Accord de libre-échange

Asselborn pour un TTIP «cadré» après le Ceta



Pour Jean Asselborn, les négociations pour un accord de libre-échange avec les États-Unis doivent reprendre à l’issue des élections américaines du 8 novembre. (Photo: paperJam / Archives)

Pour Jean Asselborn, les négociations pour un accord de libre-échange avec les États-Unis doivent reprendre à l’issue des élections américaines du 8 novembre. (Photo: paperJam / Archives)

Après le Ceta, il est temps de reprendre les négociations du TTIP, estime Jean Asselborn pour qui un accord mixte mêlant les compétences de la Commission et celles des parlements nationaux ne doit plus être un objectif.

Alors que certains responsables européens ont réclamé il y a déjà plusieurs semaines l’arrêt des discussions relatives au traité de libre-échange transatlantique (TTIP) entre l’Union européenne et les États-Unis, le ministre des Affaires étrangères, Jean Asselborn, s’est lui, au contraire, déclaré en faveur de leur poursuite.

Dans la foulée de la signature – ce dimanche – de l’accord de libre-échange avec le Canada (Ceta), Jean Asselborn a plaidé dans les colonnes du Welt am Sonntag pour la poursuite des négociations relatives au TTIP, mais sous certaines conditions et en fonction des leçons tirées du Ceta et du blocage de dernière minute de sa signature par les autorités wallonnes.

Pour le ministre des Affaires étrangères, un nouveau départ «cadré» devra dès lors être donné au TTIP après les élections américaines du 8 novembre.

Par «cadré», Asselborn entend un mandat confié à la Commission européenne selon un processus public qui devra définir quelles parties de l’accord à trouver relèveront de sa seule compétence.

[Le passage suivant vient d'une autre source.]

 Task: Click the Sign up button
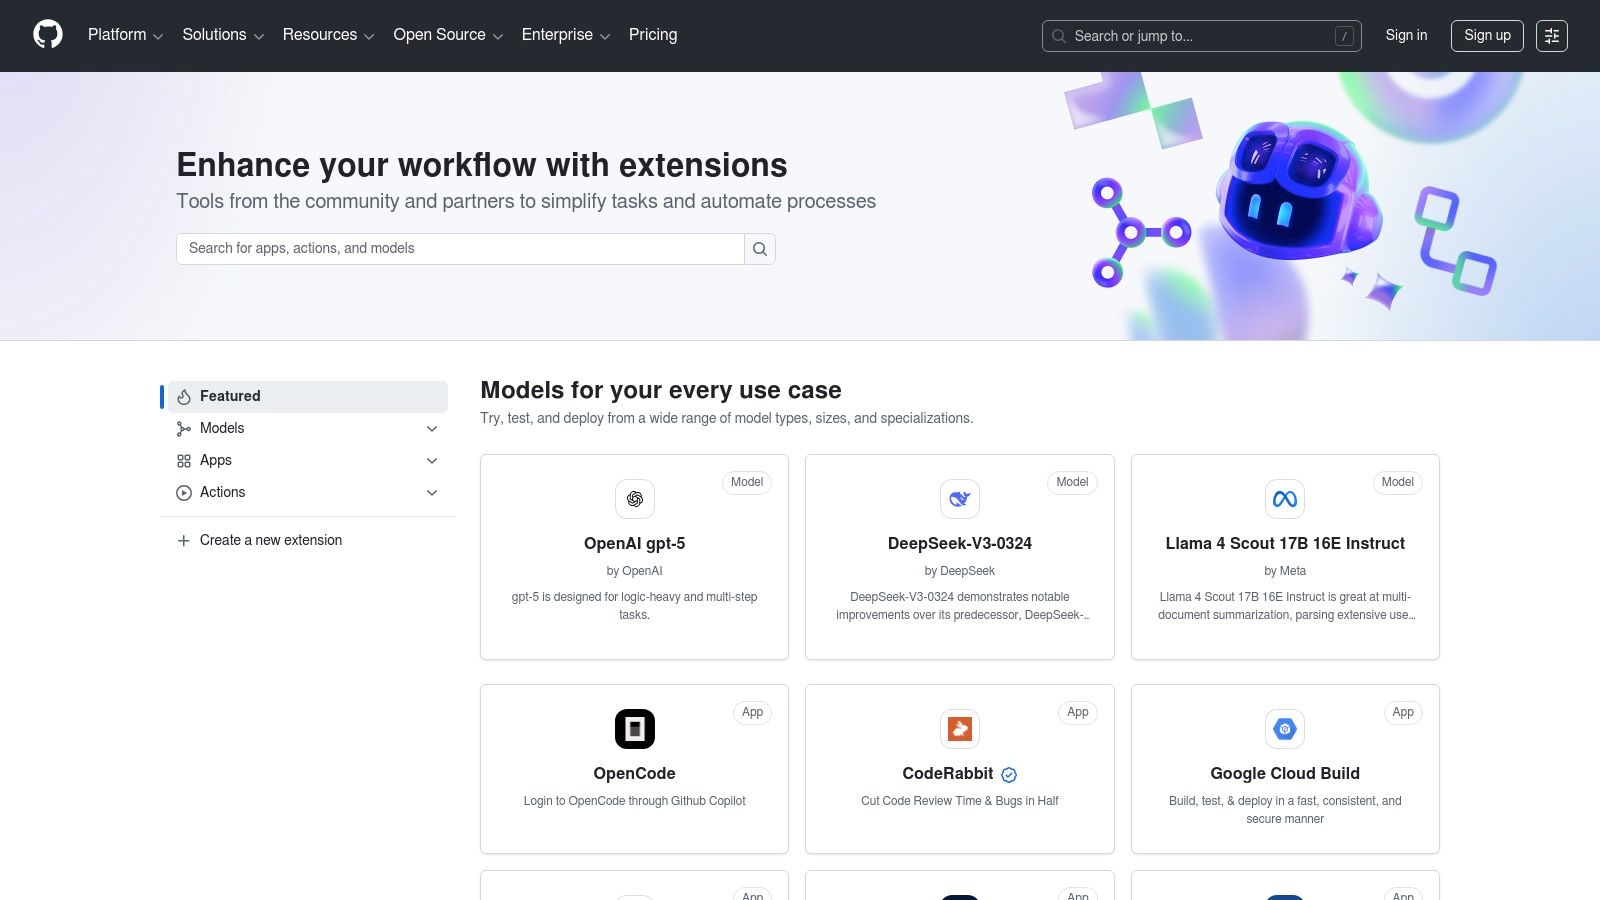click(1487, 35)
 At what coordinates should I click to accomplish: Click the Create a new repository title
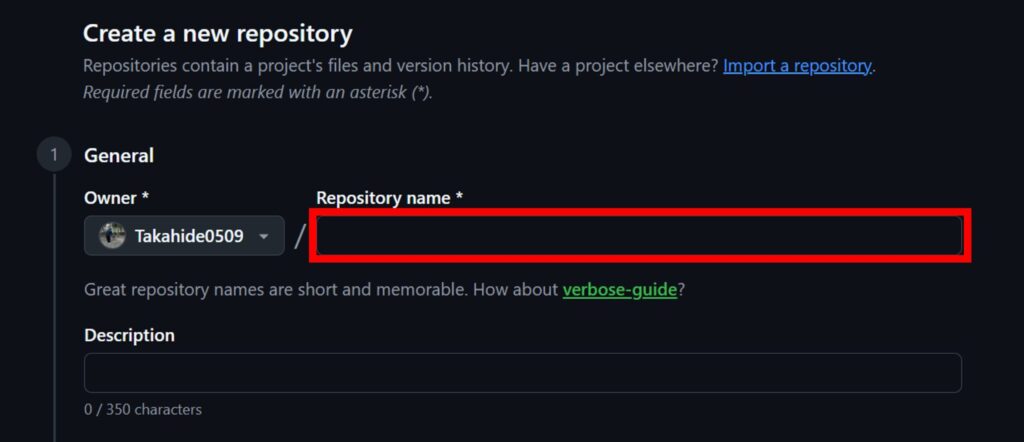(x=217, y=34)
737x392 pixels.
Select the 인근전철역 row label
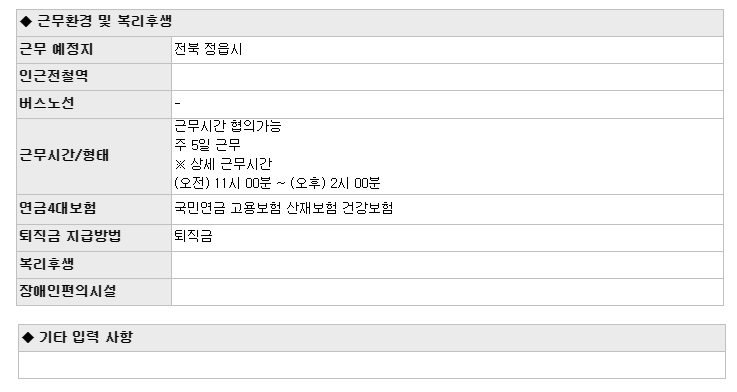click(x=94, y=77)
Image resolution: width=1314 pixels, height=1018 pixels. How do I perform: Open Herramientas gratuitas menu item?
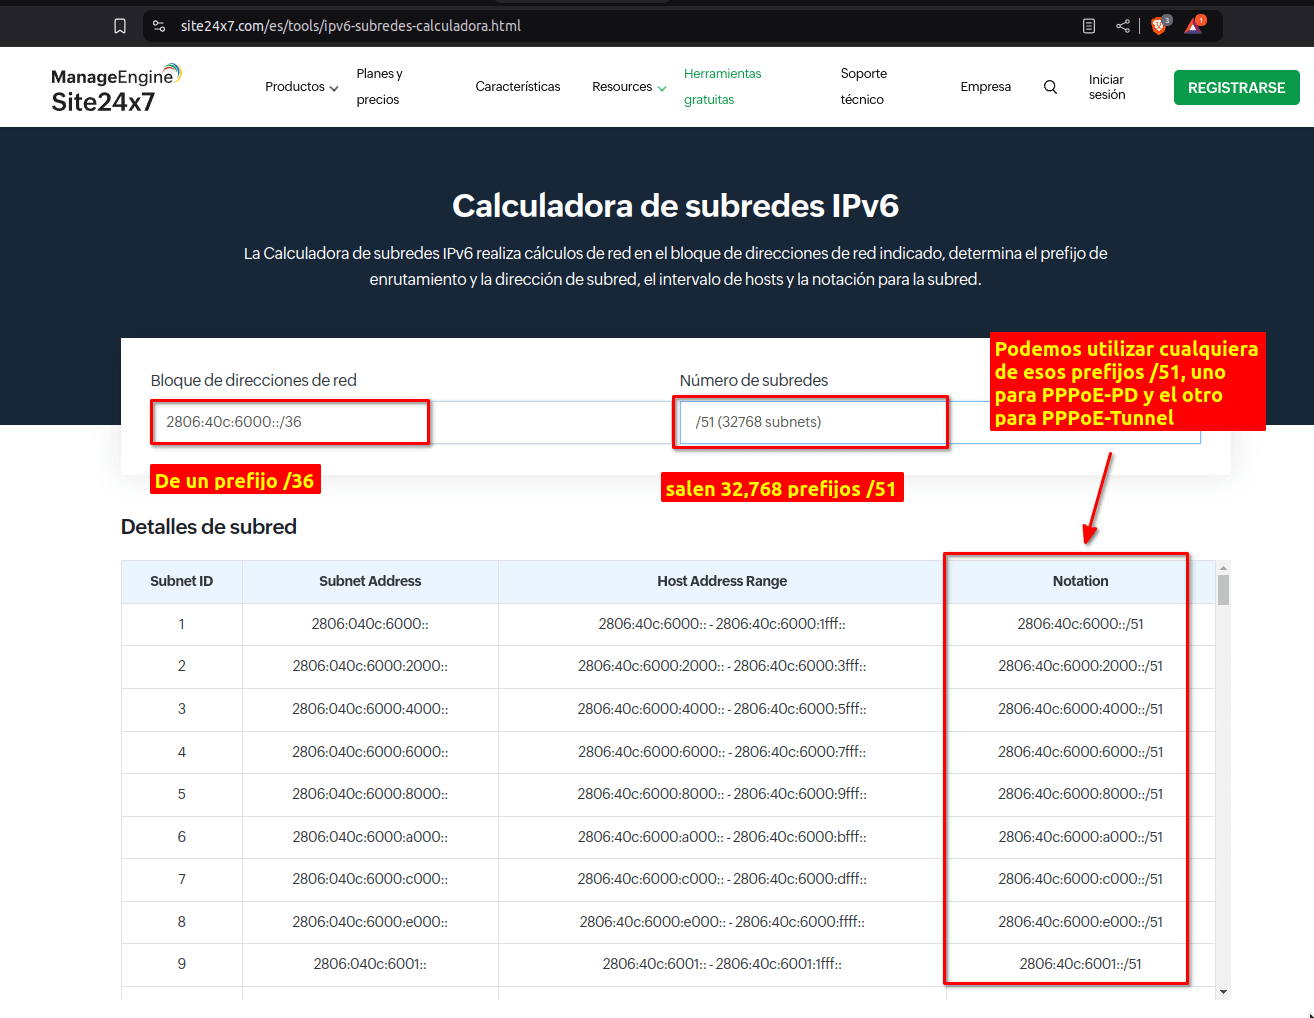(x=722, y=87)
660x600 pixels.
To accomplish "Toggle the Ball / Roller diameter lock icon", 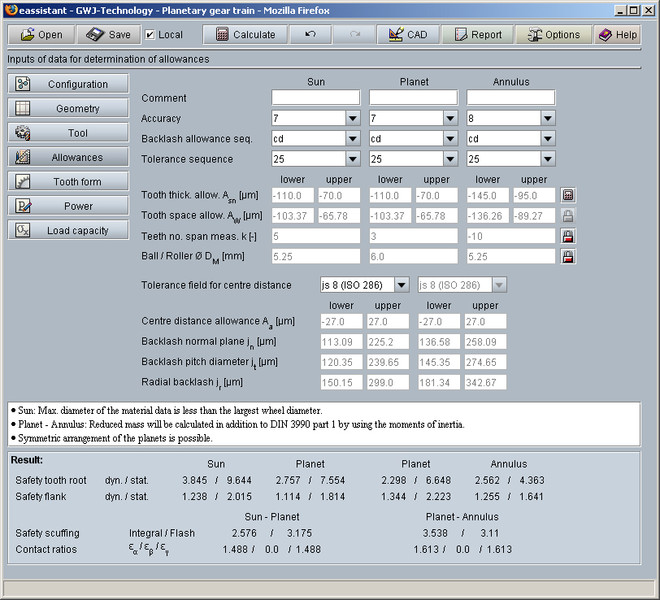I will pyautogui.click(x=569, y=256).
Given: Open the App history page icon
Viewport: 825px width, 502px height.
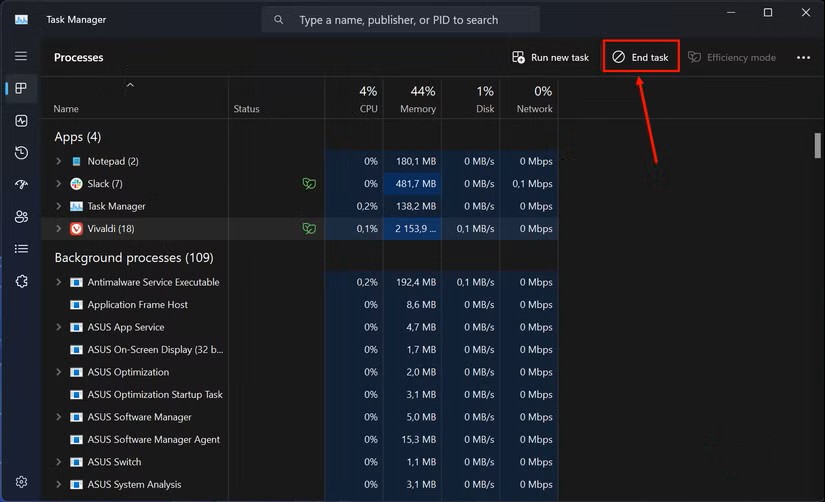Looking at the screenshot, I should pos(21,153).
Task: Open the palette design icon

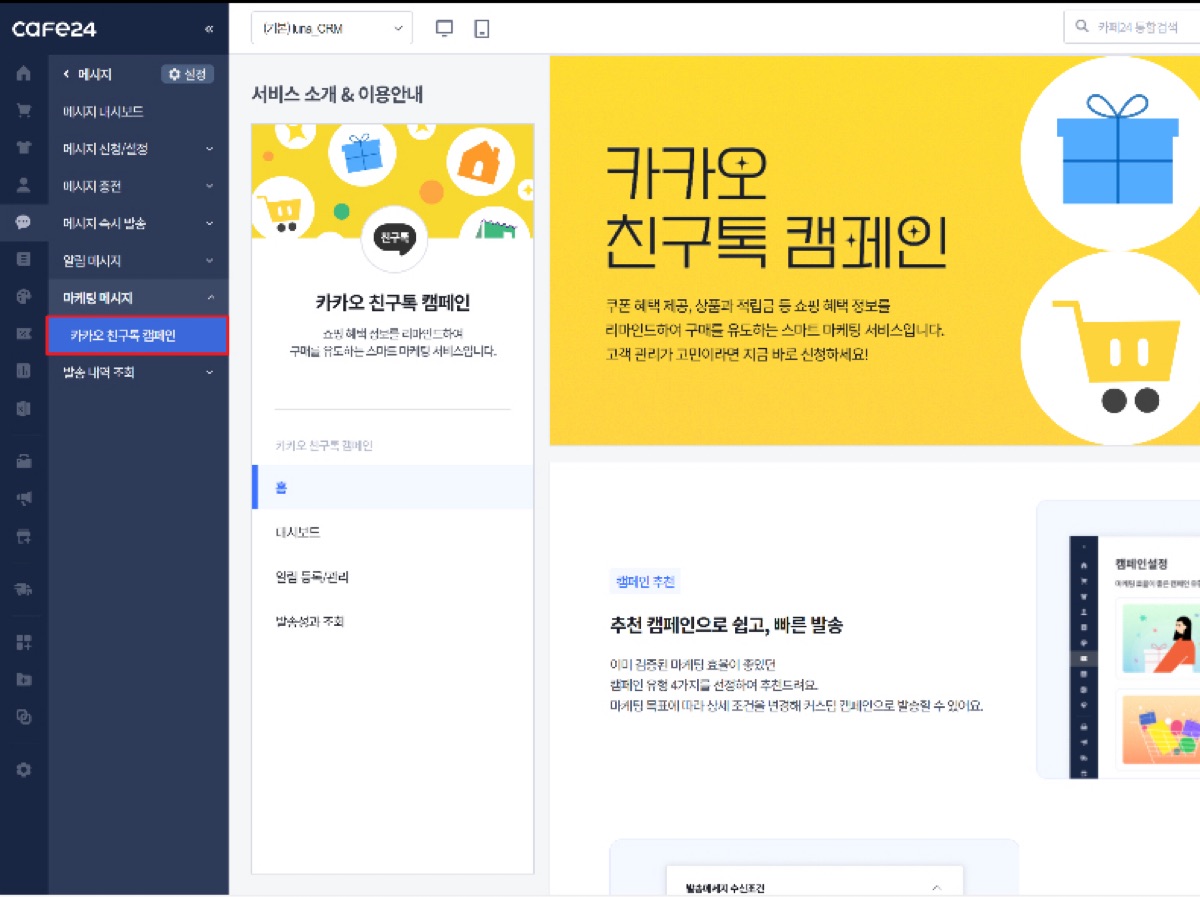Action: click(23, 297)
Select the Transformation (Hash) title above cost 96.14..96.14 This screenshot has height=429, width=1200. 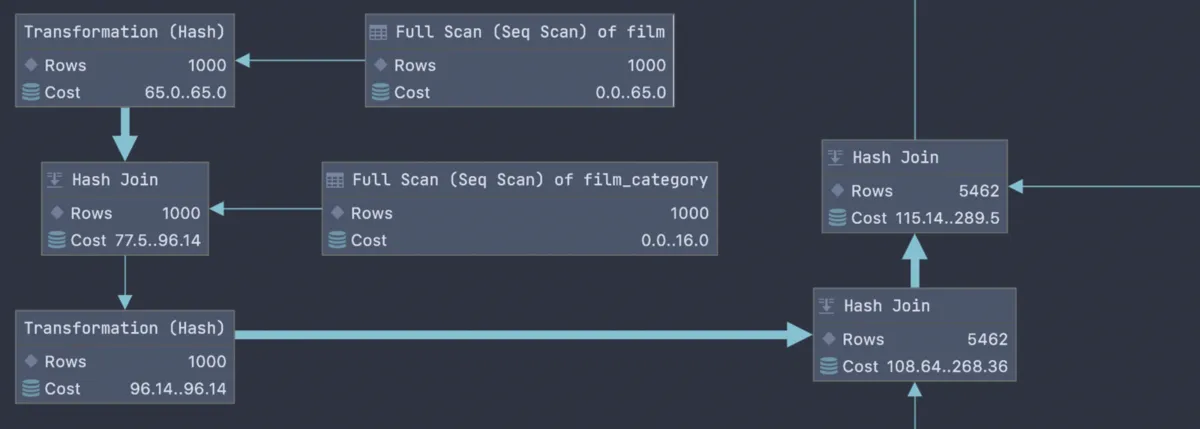click(x=124, y=328)
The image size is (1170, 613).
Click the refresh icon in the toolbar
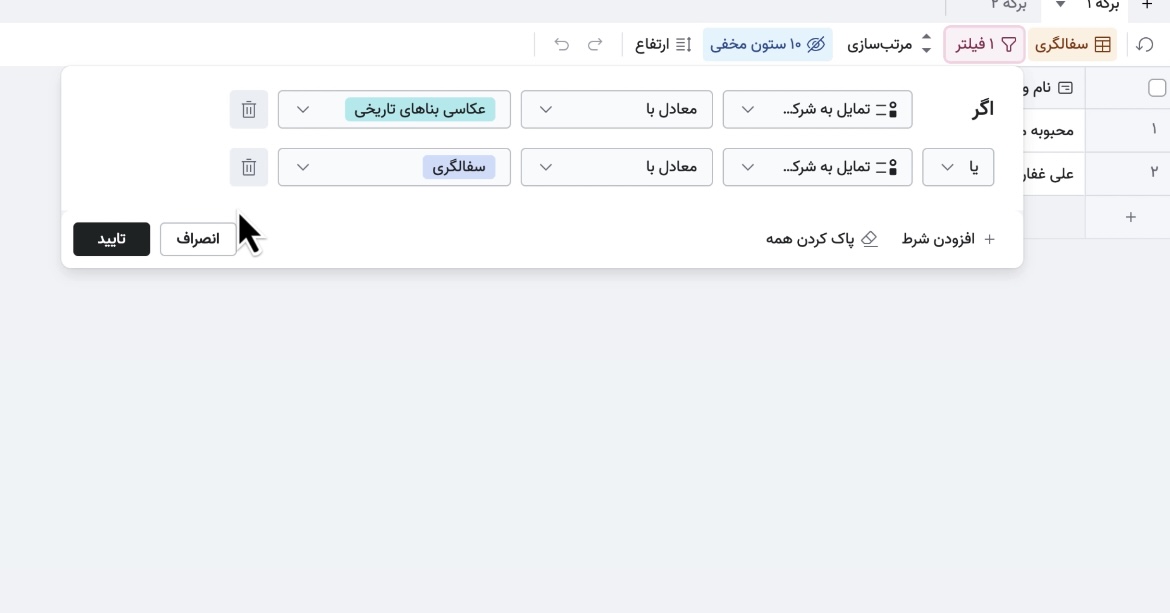coord(1145,44)
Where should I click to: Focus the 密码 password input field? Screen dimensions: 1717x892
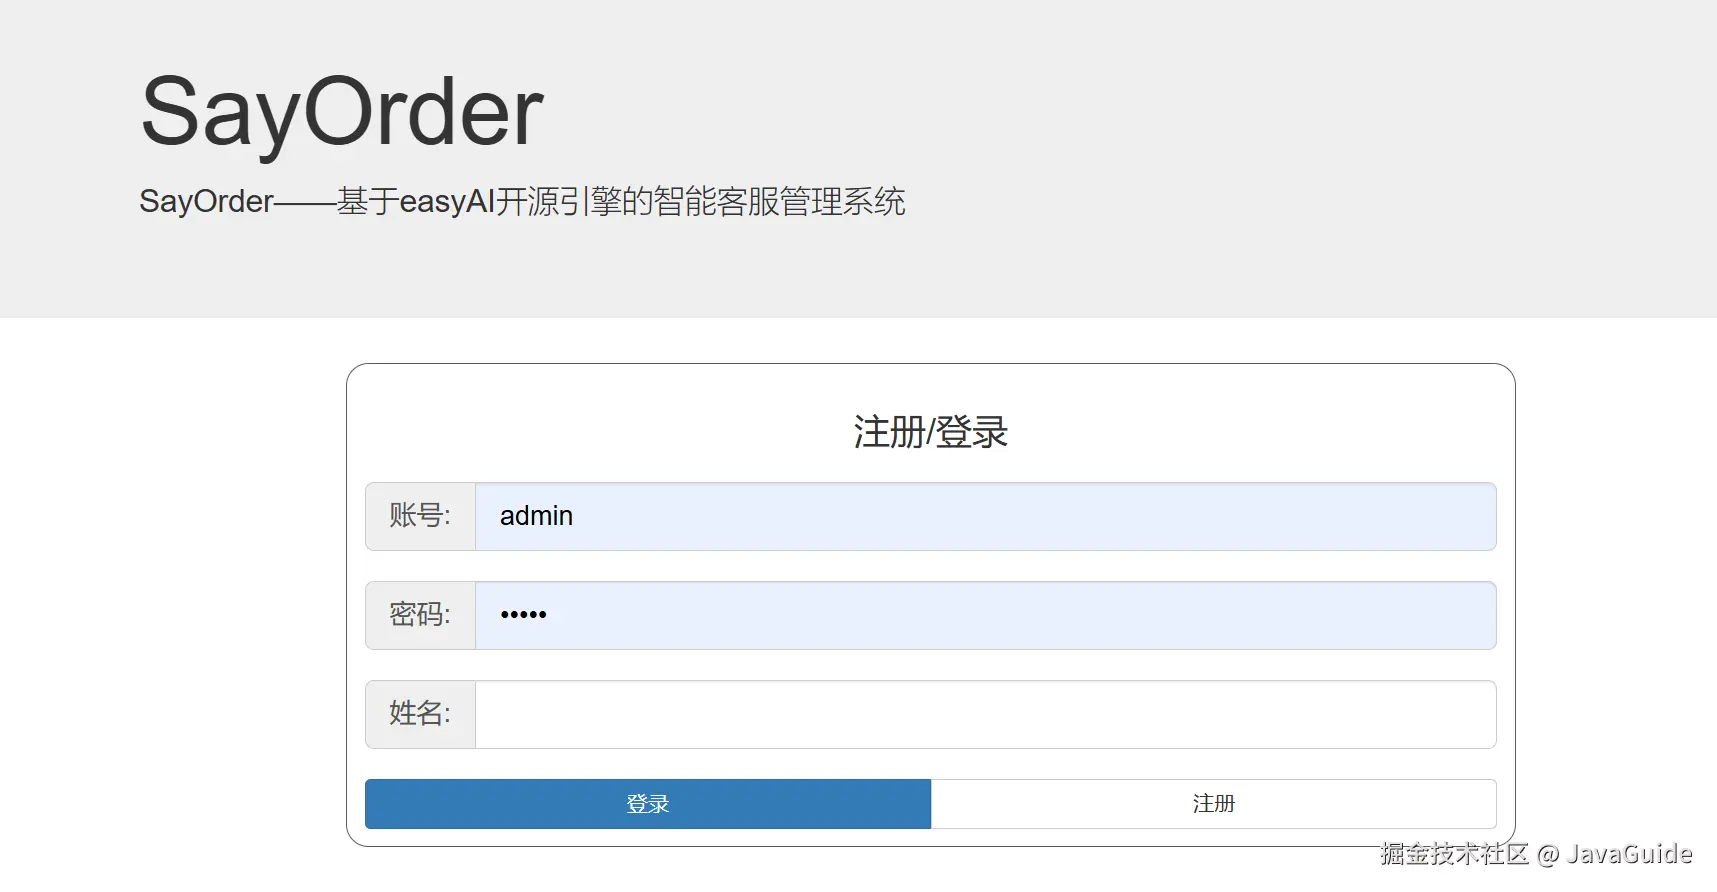(985, 615)
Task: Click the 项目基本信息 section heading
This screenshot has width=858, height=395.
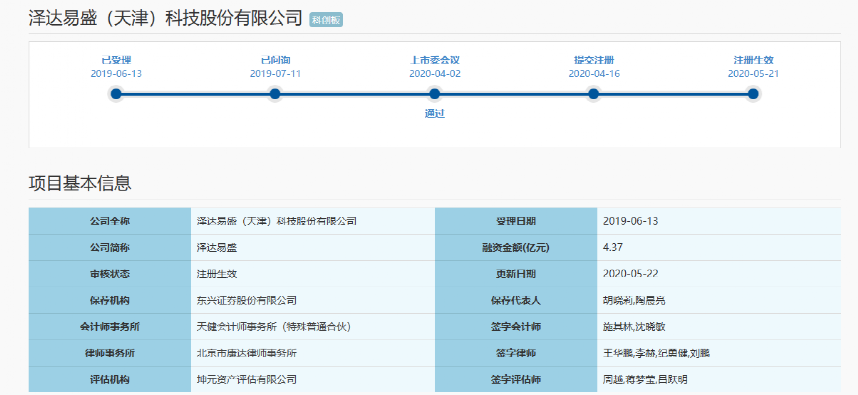Action: (x=80, y=183)
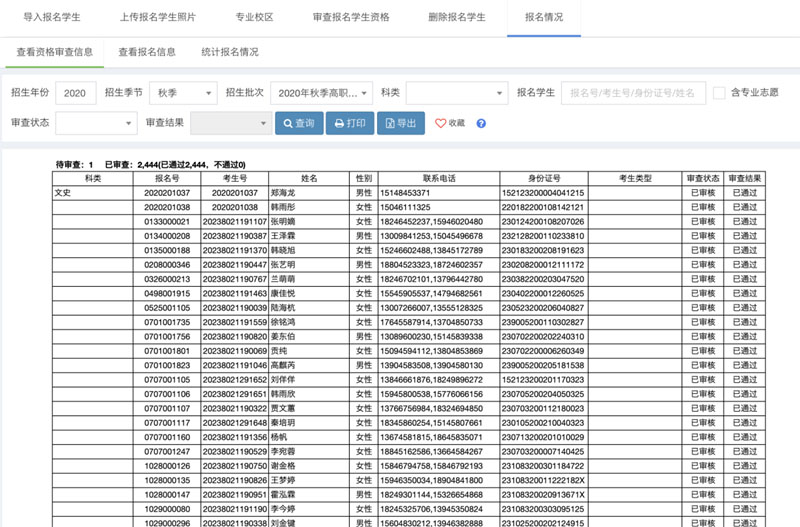
Task: Click the 打印 print button
Action: [x=349, y=123]
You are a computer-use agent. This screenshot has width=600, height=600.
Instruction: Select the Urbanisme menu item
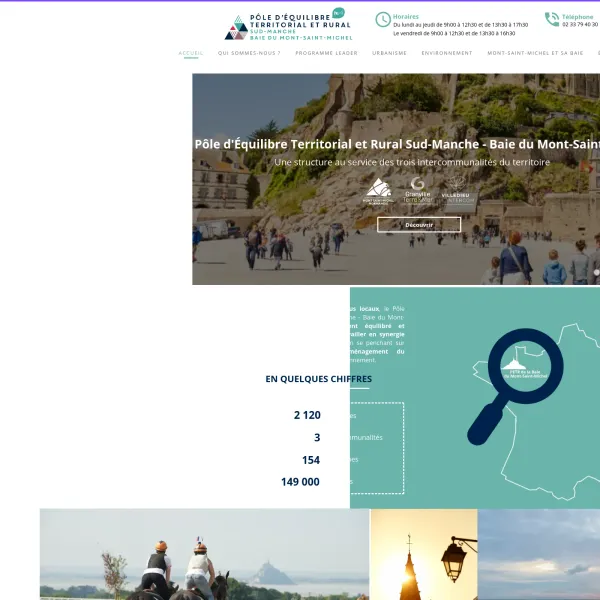[x=389, y=53]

Car, pour le ministre des Affaires étrangères, «il faut abandonner l’objectif de parvenir à des accords mixtes».

«À l’avenir, il faudra clarifier quelles parties relèvent de la compétence européenne et lesquelles relèvent des parlements nationaux», a-t-il indiqué, soulignant que la combinaison actuelle de ces deux formules lui paraissait «nuisible».